Leila est vraiment quelqu'un de gentil. Elle est très attentionnée, et semble m'apprécier. Ewen est un peu plus distant, mais j'ai l'impression que c'est un gamin très gentil lui aussi, dans le fond.
La seule personne que j'ai dû mal à cerner est celle que je trouve de l'autre côté de la porte de la salle de bain : Karen. Je sais seulement qu'elle est la tante d'Ewen, la mère adoptive de Leila, et qu'elle a fondé Astrea Messengers.

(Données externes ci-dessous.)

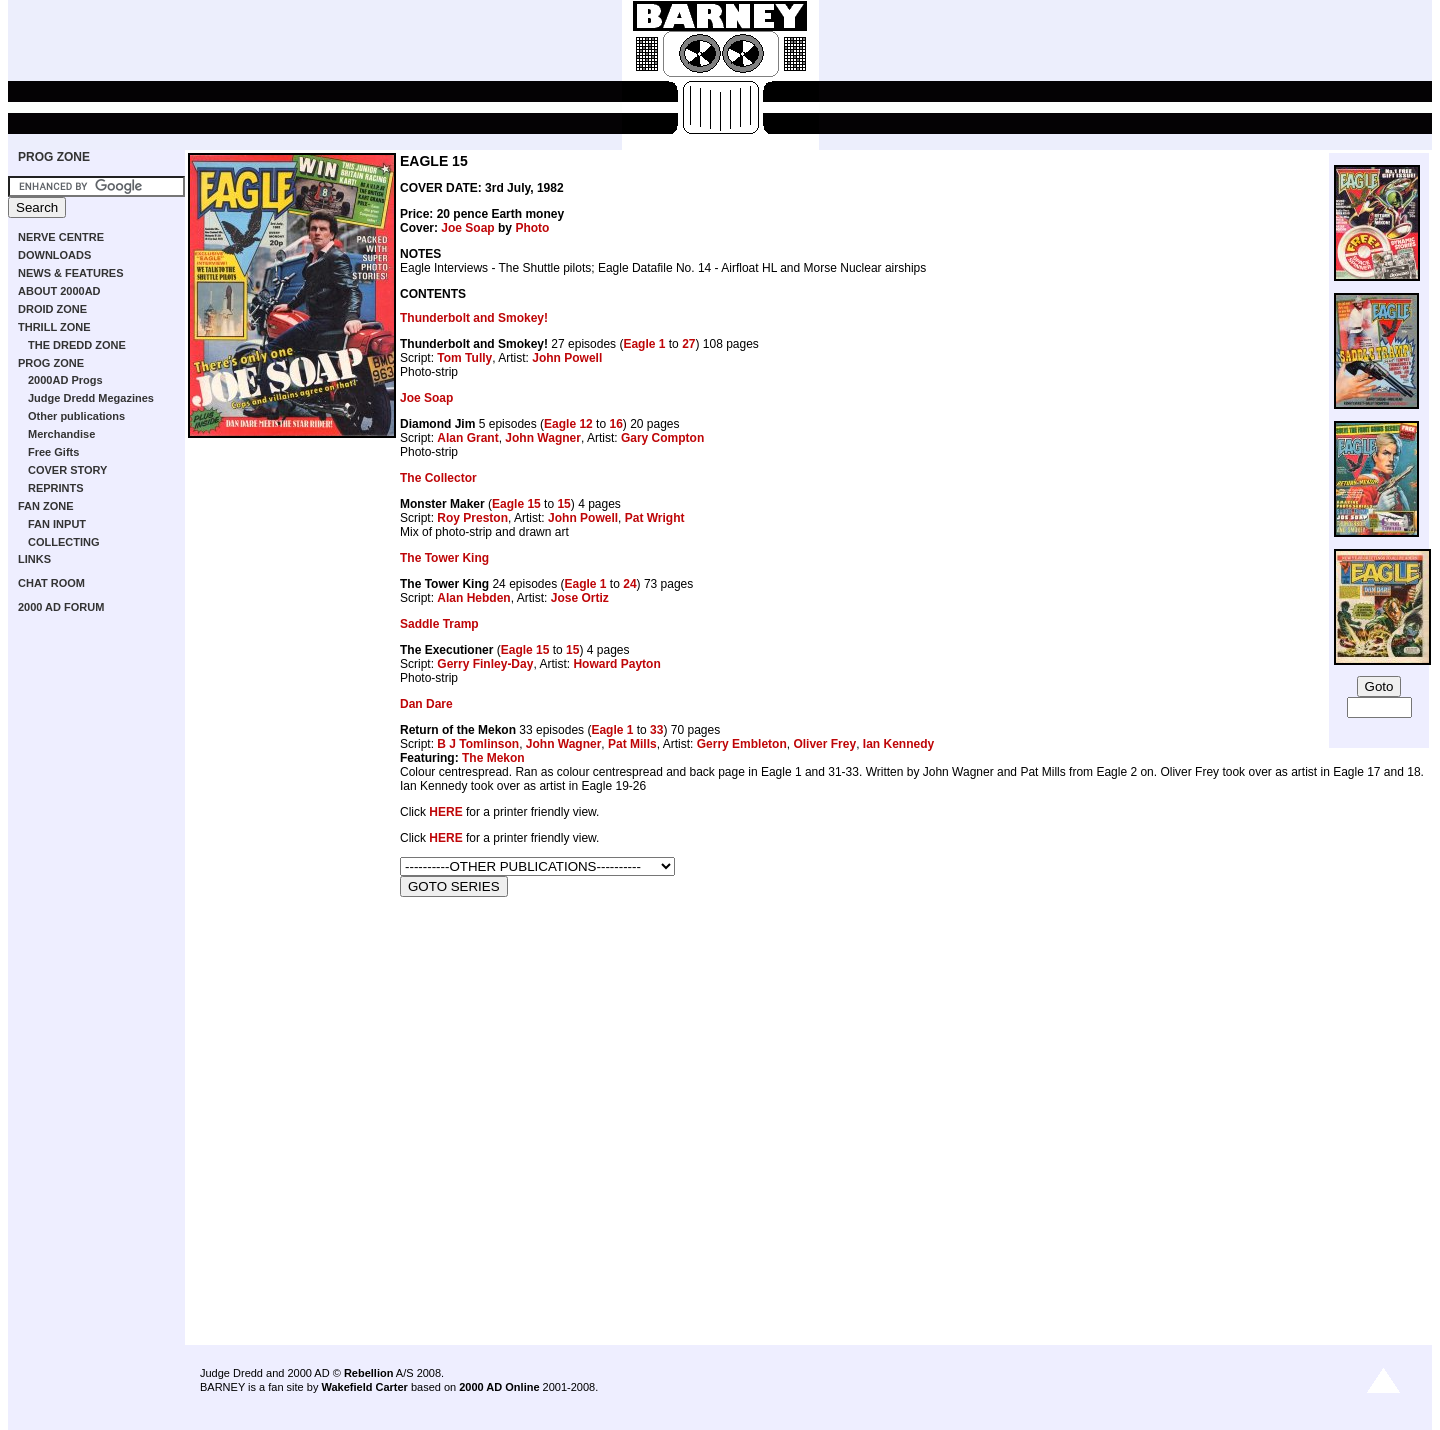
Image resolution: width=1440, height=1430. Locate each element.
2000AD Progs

- Elle était bonne cette douche ? lance-t-elle d'un sourire éblouissant.
- Oui merci !
- Tant mieux alors...
Elle reprend sa respiration et ajoute :
- Sasha, est-ce que je peux te poser une question ?
- Bien sûr.
- Quel est ton but dans cette organisation ?
- Euh...
Pourquoi cette question maintenant ?
- Déjà, je veux vous être utile, car vous m'avez aidé à ne pas être poursuivie par la police.
- Oui c'est vrai... mais pour toi ? Que veux-tu réaliser ?
- Eh bien, j'aimerais pouvoir tout d'abord rembourser mes dettes.
Karen éclate de rire. Essuie une larme qui lui coule de l'œil, et continue :
- Oui c'est vrai que ce serait une bonne idée ! Bon allez, descendons, ils doivent nous attendre.
- Et merci encore de m'accueillir !
- De rien, répond-elle d'un sourire carnassier.
*****
J'entends les feux d'artifices résonner au loin. Ça y est, on est le 1er janvier 2021. Karen pénètre doucement dans ma chambre et se rapproche de mon bureau, où je suis assis.
- Bonne année 2021 mon petit Ewen.
- Bonne année Karen.
Elle fait ensuite le chemin inverse de son entrée, et s'arrête sur le pas de la porte.
- La prochaine mission est pour bientôt... Et rappelle-toi : ce sera de plus en plus dur.